Distributed Testing of Conductance, by Hendrik Fichtenberger and Yadu Vasudev (arXiv). There has been recent interest in property testing in the distributed graph framework. The problem studied here in graph conductance. Specifically, we wish to accept a graph with conductance \(\Phi\) and reject a graph that is far from having conductance \(\Phi^2\). The setting is the CONGEST framework, where each vertex has a processor and can only communicate \(O(\log n)\) amount of data to its neighbors in a single round. The main result gives an algorithm with \(O(\log n)\) rounds, which is shown to be optimal. Standard testing algorithms for conductance basically perform a collection of random walks from some randomly chosen seeds vertices. An important insight in this paper is that testing algorithms for conductance can be simulated in the CONGEST model without having to maintain all the random walks explicitly. It suffices to transfer a small amount of information that tracks overall statistics of the walks, which suffice for the testing problem.

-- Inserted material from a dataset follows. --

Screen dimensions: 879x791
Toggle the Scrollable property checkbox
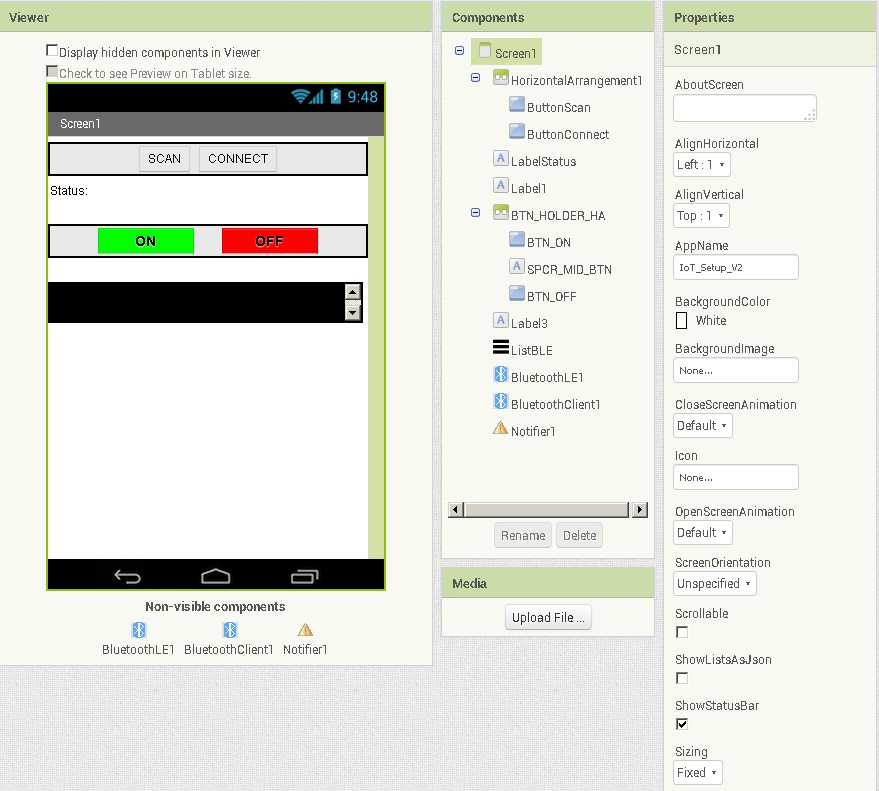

Improved bounds for testing Dyck languages, by Eldar Fischer, Frédéric Magniez, Tatiana Starikovskaya (arXiv). Testing membership in languages is a classic problem in property testing. Fix a language \(L\) over an alphabet \(\Sigma\). Given a string \(x\) of length \(n\), the tester should accept if \(x \in L\) and reject if \(x\) is far (in terms of Hamming distance) from \(L\). This paper focuses the simple, yet fundamental setting of \(L\) being a Dyck language, the set of strings of perfectly balanced parentheses. Let \(D_k\) be the Dyck language using \(k\) types of parentheses. The classic paper of Alon et al on regular language testing also gives a constant time tester for \(k=1\), and subsequent work of Parnas, Ron, Rubinfeld proves, for \(k \geq 2\), testing complexity bounds of \(O(n^{2/3})\) and \(\Omega(n^{1/11})\). This paper gives significant improvements in testing complexity: an upper bound of \(O(n^{2/5+\delta})\) (for any \(\delta > 0\)) and a lower bound of \(\Omega(n^{1/5})\). The lower bound proof introduces some new techniques for proving that similarity of transcript distributions of a deterministic algorithm over two distributions of inputs (the key step in any Yao’s minimax lemma application). The proof constructs a third transcript distribution using a special “wild” transcript that represents the (low probability) event of the algorithm “learning” too much. A careful construction of this distribution can used to upper bound the distance between the original transcript distributions.